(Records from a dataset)
- - - -
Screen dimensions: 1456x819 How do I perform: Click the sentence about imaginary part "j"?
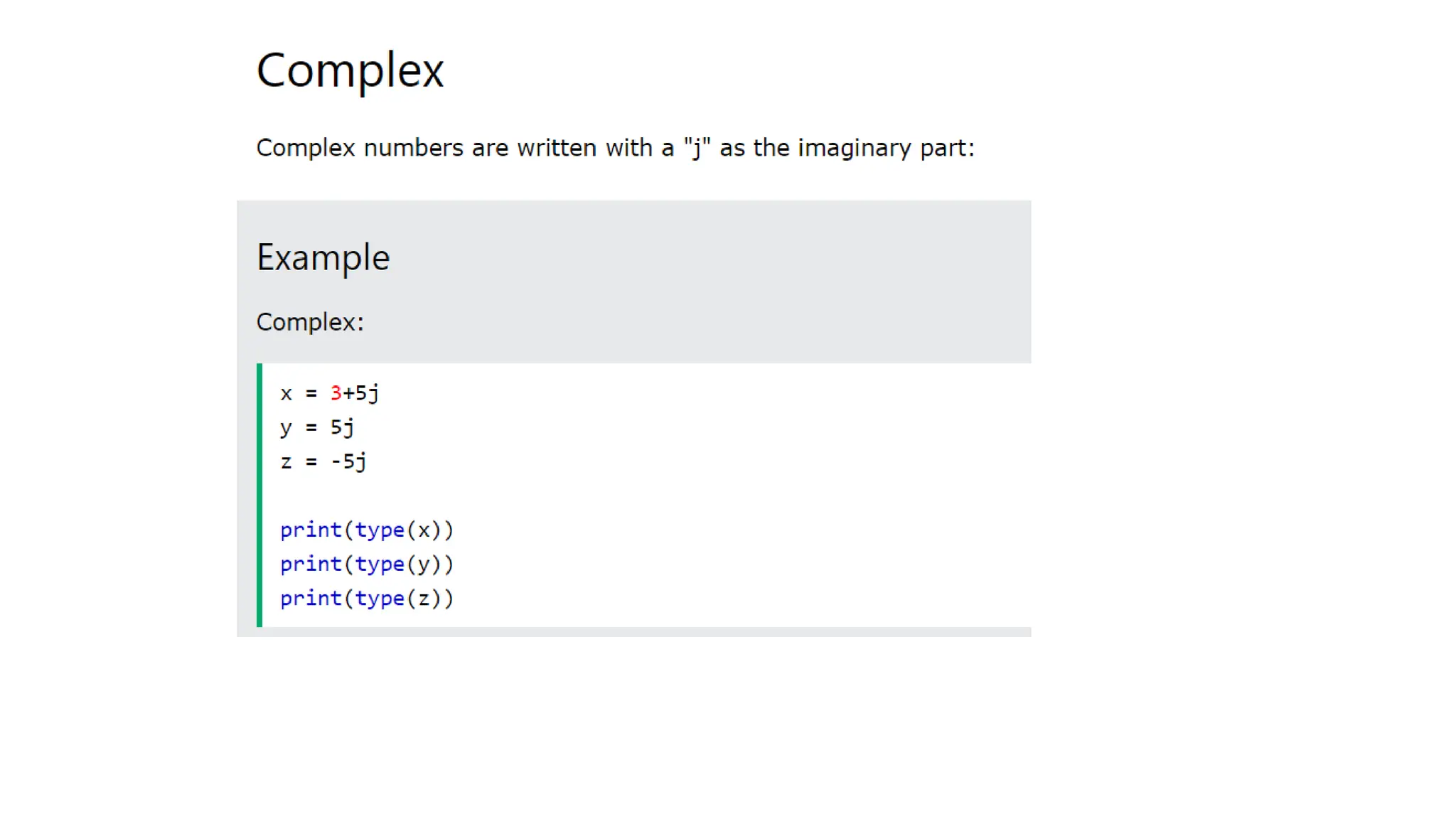click(615, 148)
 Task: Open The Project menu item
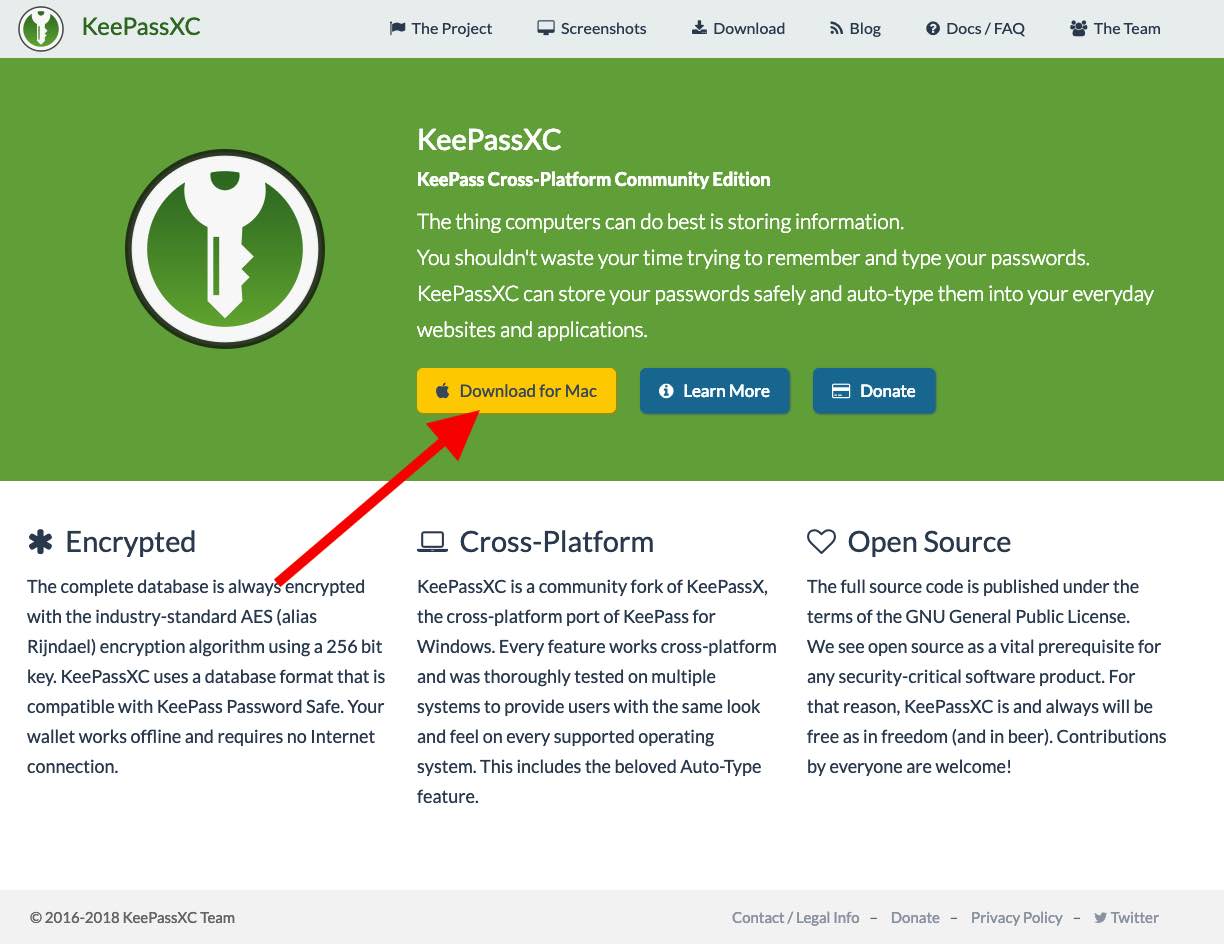(x=451, y=28)
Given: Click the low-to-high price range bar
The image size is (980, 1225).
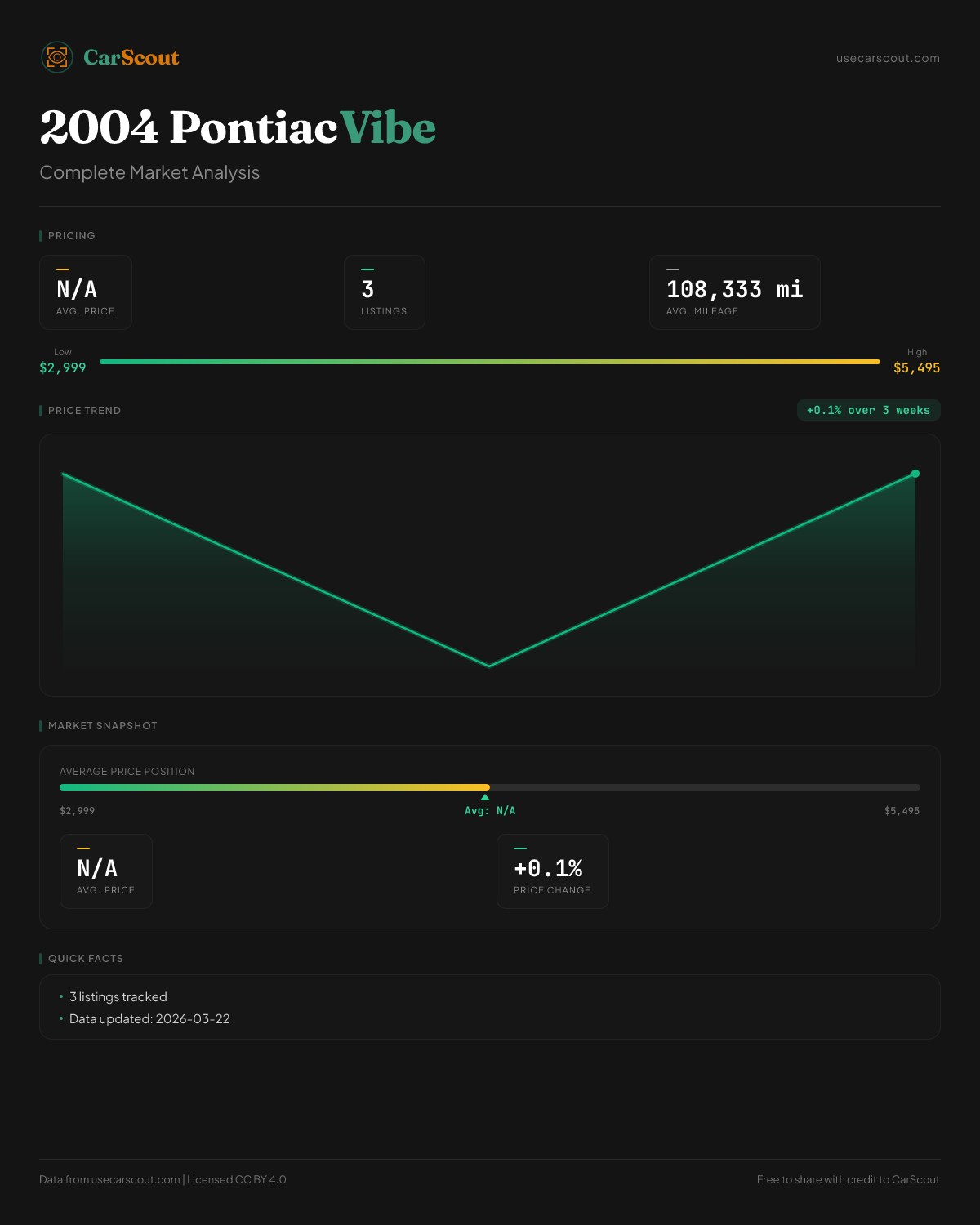Looking at the screenshot, I should tap(490, 362).
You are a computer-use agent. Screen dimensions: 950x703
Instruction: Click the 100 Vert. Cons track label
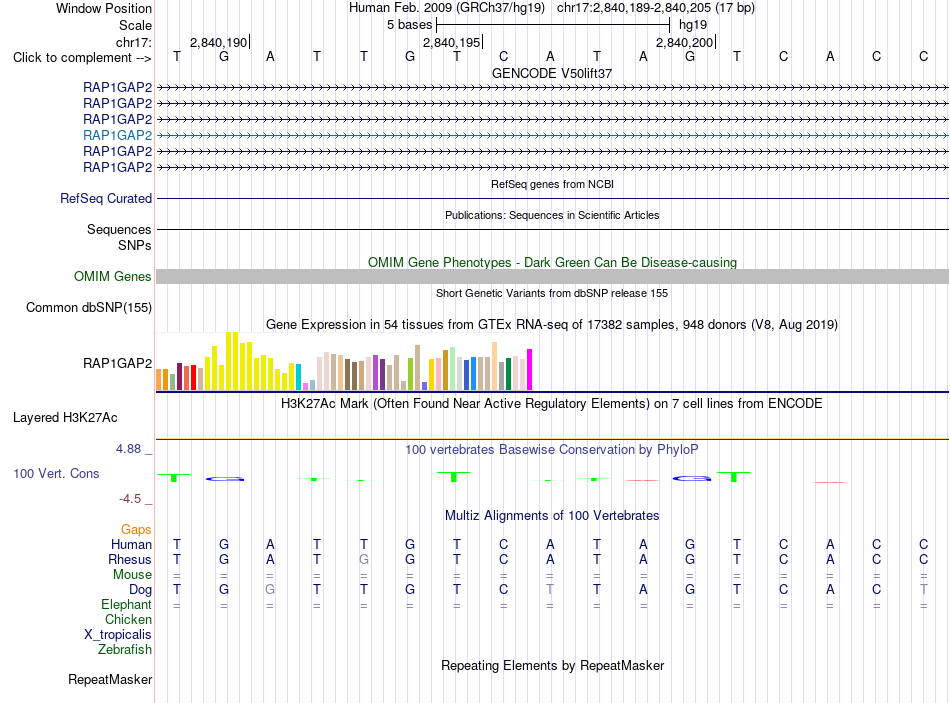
- - - -
→ AIM OF THE TASK: The data needs to be reproduced exactly, please, apart from its pictures.

→ RESPONSE TO THE TASK:
Screen dimensions: 1456x819 How do I perform: Click the sentence about imaginary part "j"?
click(615, 148)
 Task: Open The Project menu item
(x=451, y=28)
Given: Click the low-to-high price range bar
The image size is (980, 1225).
Looking at the screenshot, I should tap(490, 362).
You are a computer-use agent. Screen dimensions: 950x703
Instruction: Click the 100 Vert. Cons track label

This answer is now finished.